TEXT TO READ:
4. Yes, as long as we have perfect concentric circles then the target planet will revolve around the Earth in a circular shape, regardless of their respective orbit sizes. However, if we have more various orbits (like ellipses and circles together) then it gets hellishly complicated ... In fact all of I wrote here is only valid (and relatively easy) because we are working with circles which are simple objects.

5. ok, i'm gonna spend some time really getting to grips with this.

thanks again

6. Okay, feel free to ask if you have any further questions

7. Ok, so I don't understand why you say that the target planet completes a half rotation of its orbit in exactly the same amount of time as the earth and therefore the distance between the 2 is constant. The earth and the target orbit the sun at different speeds and complete their respective orbits in different amounts of time so the distance between the 2 is constantly changing which surely also means that the relative velocity of the target to the earth is also constantly changing. Also, in the concluding equation, should c represent the velocity of the target planet? (you have written that c represents the velocity of earth but it is the target planets displacement that will affect the result)

DATASET RECORDS:

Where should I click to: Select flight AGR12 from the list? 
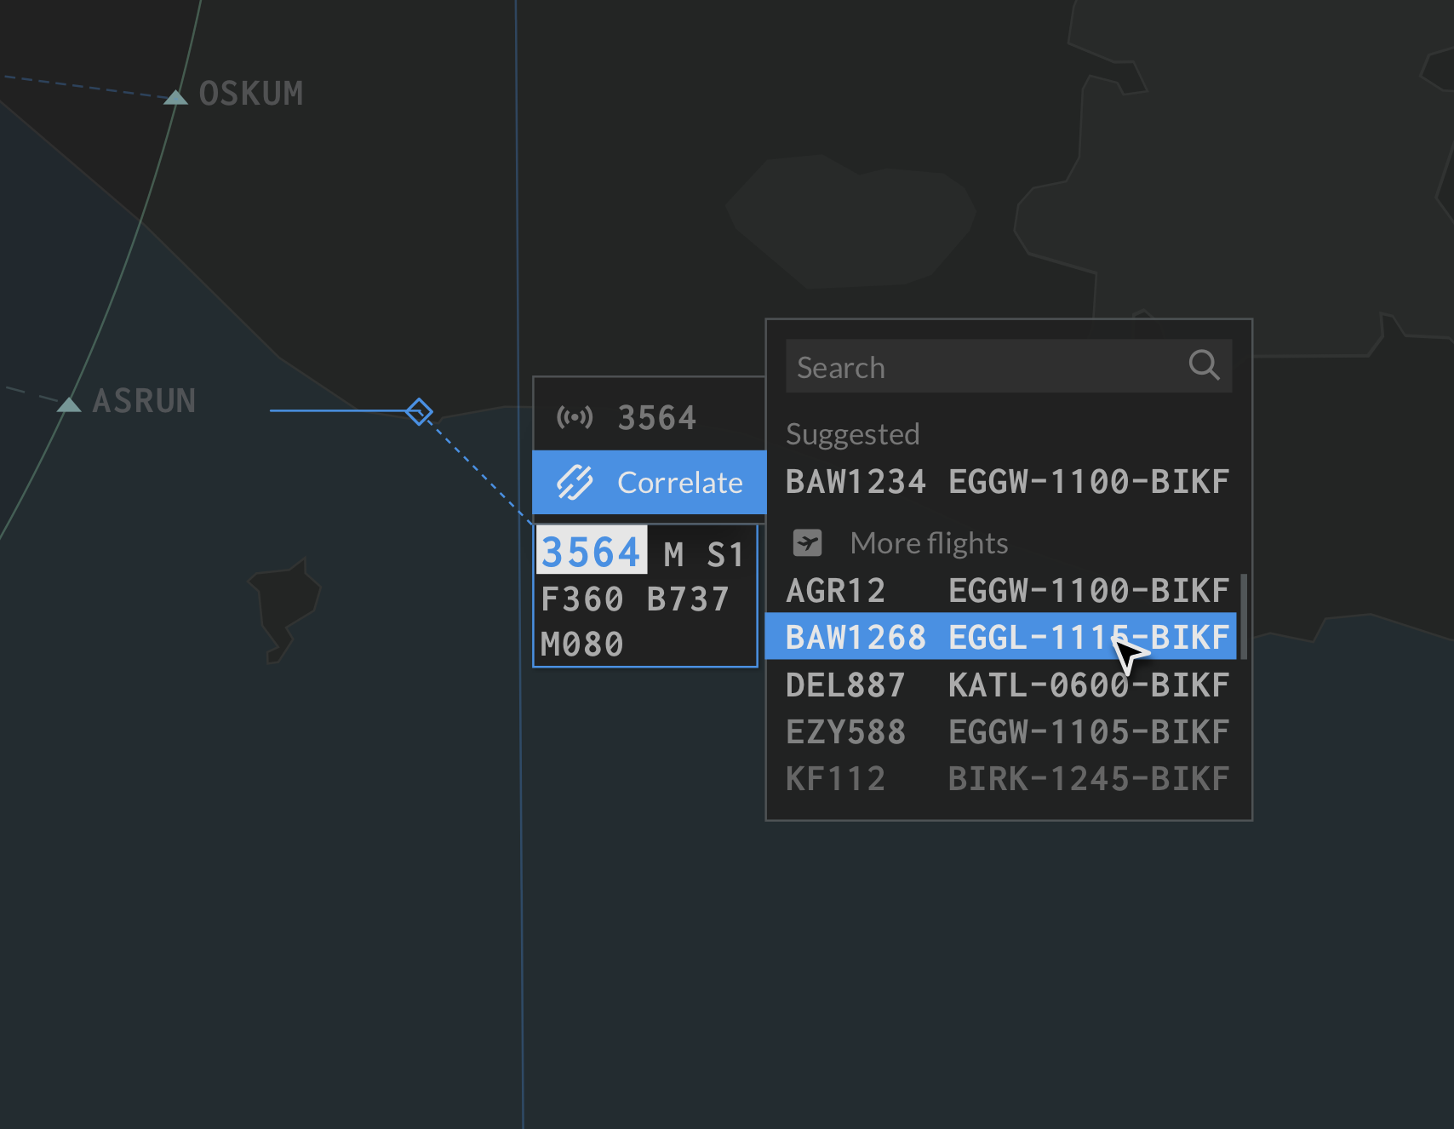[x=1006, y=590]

==

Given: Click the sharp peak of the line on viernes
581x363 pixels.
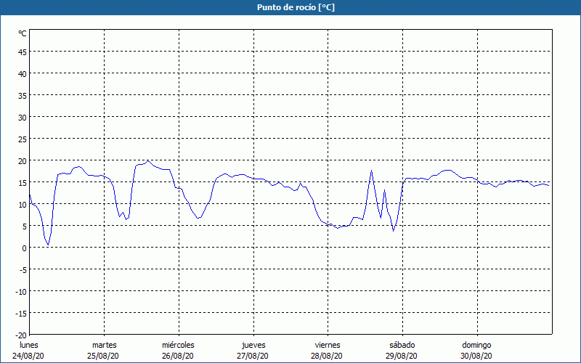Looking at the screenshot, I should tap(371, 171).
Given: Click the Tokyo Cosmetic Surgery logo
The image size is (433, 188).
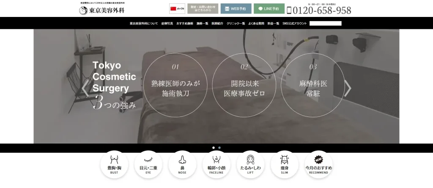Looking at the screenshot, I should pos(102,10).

PROBLEMS TO SOLVE:
(A) In the orbit thread, why does the first reply say its reasoning is valid and relatively easy?
(B) Say whether each statement agrees with the orbit thread, and quote the words that decide it.
(i) The first reply says that mixing ellipses and circles makes the problem very complicated.
(ii) The last post says that Earth and the target planet complete their orbits in the same amount of time.
(iii) The last post asks whether c should stand for the target planet's velocity.
(C) Go on with the orbit thread, starting after its last post.

WRITTEN RESPONSES:
(A) Because the reasoning deals with circles, which are simple objects.

(B)
(i) Yes: "if we have more various orbits (like ellipses and circles together) then it gets hellishly complicated"
(ii) No: "The earth and the target orbit the sun at different speeds and complete their respective orbits in different amounts of time"
(iii) Yes: "should c represent the velocity of the target planet?"

(C)
8. Hello,
imagine the two planets rotating in different (yet concentric and circular) orbits around the sun. Now forget the sun and look at the two planets rotating in orbit. What do you notice ? I can draw a diagram if this can help you.

Also, in the concluding equation, should c represent the velocity of the target planet? (you have written that c represents the velocity of earth but it is the target planets displacement that will affect the result)
The velocity of the target planet is linked to the velocity of the Earth as a function of its coordinates relative to the Earth, which is taken in account (at the best of my knowledge) in the concluding equation. But note that the concluding equation as I state it is fully simplified, this is why it may seem not obvious. I'll check over my work another time just to be sure, taking in account your comments.

9. Sorry, been working a lot recently but got 10 days off now!

I still haven't managed to translate this into what I need. Maybe I have miss-interpreted your information so I will take a good look through it all again and see if I can understand it all a bit better. If you have the time to check through it again though, that would be great.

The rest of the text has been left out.